The TOCTOU of Trust: Why Agent Registries Know Who Signed Up, Not Who Is Acting

#security #ai #agents #identity

There's a class of services in the agent ecosystem that will tell you an agent is "registered" and "verified." They have directories. Thousands of entries. Some have badges.

They know who created an account. They don't know who is running right now.

That distinction is the entire problem.

Time of Check, Time of Use

In systems security, TOCTOU stands for Time of Check, Time of Use. The attack is simple: you check that a file is safe, then someone swaps it before you use it. The check passes. The use fails.

The same gap exists in agent trust, and it's bigger.

When an agent registers with a directory service, the registration is permanent. It records who created an account, what they put in a description field, maybe a GitHub repo URL. That check happens once, at signup.
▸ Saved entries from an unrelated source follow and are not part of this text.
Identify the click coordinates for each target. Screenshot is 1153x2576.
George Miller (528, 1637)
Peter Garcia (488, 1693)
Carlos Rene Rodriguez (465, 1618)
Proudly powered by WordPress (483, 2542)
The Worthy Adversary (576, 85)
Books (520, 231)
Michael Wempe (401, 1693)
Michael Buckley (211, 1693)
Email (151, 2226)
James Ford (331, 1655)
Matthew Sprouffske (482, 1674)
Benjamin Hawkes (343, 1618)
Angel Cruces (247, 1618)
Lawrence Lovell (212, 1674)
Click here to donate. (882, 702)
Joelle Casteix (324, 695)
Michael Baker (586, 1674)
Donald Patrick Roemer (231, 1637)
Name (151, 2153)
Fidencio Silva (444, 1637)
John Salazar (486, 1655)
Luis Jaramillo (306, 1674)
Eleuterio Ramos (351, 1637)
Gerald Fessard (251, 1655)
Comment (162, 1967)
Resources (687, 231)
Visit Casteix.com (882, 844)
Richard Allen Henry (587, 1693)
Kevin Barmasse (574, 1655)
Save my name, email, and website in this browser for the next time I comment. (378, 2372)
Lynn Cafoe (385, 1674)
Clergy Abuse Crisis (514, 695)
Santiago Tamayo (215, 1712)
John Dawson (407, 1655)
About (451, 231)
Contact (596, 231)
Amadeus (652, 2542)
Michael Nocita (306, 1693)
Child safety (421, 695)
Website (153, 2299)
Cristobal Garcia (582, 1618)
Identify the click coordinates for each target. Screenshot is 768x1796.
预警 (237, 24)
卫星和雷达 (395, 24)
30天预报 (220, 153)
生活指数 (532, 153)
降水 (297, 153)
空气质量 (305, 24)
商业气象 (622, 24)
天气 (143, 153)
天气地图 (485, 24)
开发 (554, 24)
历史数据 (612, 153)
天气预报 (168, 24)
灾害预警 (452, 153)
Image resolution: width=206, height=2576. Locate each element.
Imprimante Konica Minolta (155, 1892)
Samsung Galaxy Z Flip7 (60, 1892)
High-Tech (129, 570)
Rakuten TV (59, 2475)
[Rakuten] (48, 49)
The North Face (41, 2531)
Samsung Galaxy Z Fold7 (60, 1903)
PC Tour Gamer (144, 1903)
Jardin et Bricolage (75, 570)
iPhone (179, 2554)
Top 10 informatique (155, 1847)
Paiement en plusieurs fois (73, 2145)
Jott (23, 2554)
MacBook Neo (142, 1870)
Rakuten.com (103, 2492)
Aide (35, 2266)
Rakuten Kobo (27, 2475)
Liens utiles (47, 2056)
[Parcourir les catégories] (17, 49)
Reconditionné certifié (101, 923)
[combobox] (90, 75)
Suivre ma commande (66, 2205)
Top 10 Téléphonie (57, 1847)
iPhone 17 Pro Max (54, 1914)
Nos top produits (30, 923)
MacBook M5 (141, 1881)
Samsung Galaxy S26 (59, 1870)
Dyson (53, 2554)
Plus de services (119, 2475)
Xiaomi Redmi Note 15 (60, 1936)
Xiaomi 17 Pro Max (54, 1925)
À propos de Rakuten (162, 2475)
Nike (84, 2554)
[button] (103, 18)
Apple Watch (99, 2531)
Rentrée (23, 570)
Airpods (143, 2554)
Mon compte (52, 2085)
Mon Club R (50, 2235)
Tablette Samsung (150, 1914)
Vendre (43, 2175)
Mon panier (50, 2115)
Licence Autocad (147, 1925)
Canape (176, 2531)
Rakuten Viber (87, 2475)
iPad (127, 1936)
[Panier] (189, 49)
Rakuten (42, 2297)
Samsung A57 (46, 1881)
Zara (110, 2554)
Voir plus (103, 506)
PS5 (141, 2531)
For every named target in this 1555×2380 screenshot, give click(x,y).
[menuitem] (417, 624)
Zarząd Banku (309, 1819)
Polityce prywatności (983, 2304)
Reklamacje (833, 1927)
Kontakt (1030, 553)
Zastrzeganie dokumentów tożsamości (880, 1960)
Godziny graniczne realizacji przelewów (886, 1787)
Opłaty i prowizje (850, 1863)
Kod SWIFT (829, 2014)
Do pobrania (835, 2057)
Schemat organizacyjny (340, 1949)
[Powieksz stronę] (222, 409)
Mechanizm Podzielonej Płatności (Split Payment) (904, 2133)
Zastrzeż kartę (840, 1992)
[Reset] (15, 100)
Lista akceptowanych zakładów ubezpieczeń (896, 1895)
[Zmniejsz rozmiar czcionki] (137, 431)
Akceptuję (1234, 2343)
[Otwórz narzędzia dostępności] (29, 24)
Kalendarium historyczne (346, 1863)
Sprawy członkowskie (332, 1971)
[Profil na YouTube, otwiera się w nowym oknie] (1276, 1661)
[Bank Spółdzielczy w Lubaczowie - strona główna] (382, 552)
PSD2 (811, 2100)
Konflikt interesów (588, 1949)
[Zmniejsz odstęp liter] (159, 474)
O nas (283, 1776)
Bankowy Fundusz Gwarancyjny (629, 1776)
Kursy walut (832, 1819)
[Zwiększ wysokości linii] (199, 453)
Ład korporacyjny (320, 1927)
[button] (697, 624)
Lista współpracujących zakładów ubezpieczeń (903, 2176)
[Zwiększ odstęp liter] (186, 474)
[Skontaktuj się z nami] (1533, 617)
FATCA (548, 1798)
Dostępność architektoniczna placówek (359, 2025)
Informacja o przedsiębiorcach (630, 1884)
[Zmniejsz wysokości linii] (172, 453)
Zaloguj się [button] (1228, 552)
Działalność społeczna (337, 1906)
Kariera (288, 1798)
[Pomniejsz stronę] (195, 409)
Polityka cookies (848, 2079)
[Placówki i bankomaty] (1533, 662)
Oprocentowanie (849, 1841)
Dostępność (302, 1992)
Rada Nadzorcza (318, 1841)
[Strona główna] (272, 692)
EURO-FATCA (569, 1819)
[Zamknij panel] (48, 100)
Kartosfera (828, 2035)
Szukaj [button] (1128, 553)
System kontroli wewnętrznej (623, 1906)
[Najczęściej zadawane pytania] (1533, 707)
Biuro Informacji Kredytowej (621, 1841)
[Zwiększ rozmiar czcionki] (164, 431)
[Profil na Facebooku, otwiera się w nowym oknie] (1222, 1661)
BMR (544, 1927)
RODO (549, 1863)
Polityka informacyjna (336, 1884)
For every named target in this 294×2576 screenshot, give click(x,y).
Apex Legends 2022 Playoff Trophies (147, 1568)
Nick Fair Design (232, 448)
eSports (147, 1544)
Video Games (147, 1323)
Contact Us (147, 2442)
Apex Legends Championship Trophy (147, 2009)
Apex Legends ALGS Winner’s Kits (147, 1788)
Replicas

The use happens later. Every session. Every API call. Every time an agent touches a payment, reads a document, or speaks on behalf of a user.

T-check and T-use are not the same moment. They're not even close. The gap between them is where the attack surface lives.

What "8,000+ Registered Agents" Actually Means

Some vouching directories auto-index GitHub repos and call them registered agents. The number sounds impressive. 8,000 agents. 12,000 agents.

Most of those are codebases. A repo that hasn't been run in six months. A tutorial project. An abandoned proof of concept. Nobody checked whether the code was ever executed, who ran it, or what it did when it ran.

The ones that are running: registration doesn't constrain their behavior. An agent registers with a clean profile on Monday. On Friday, it behaves differently than it did at registration. The directory still shows Monday's entry. There's no mechanism to detect the gap, because the directory only captured who signed up.

This isn't a subtle attack. You register clean, you act malicious. Registration never expires. The trust signal stays green.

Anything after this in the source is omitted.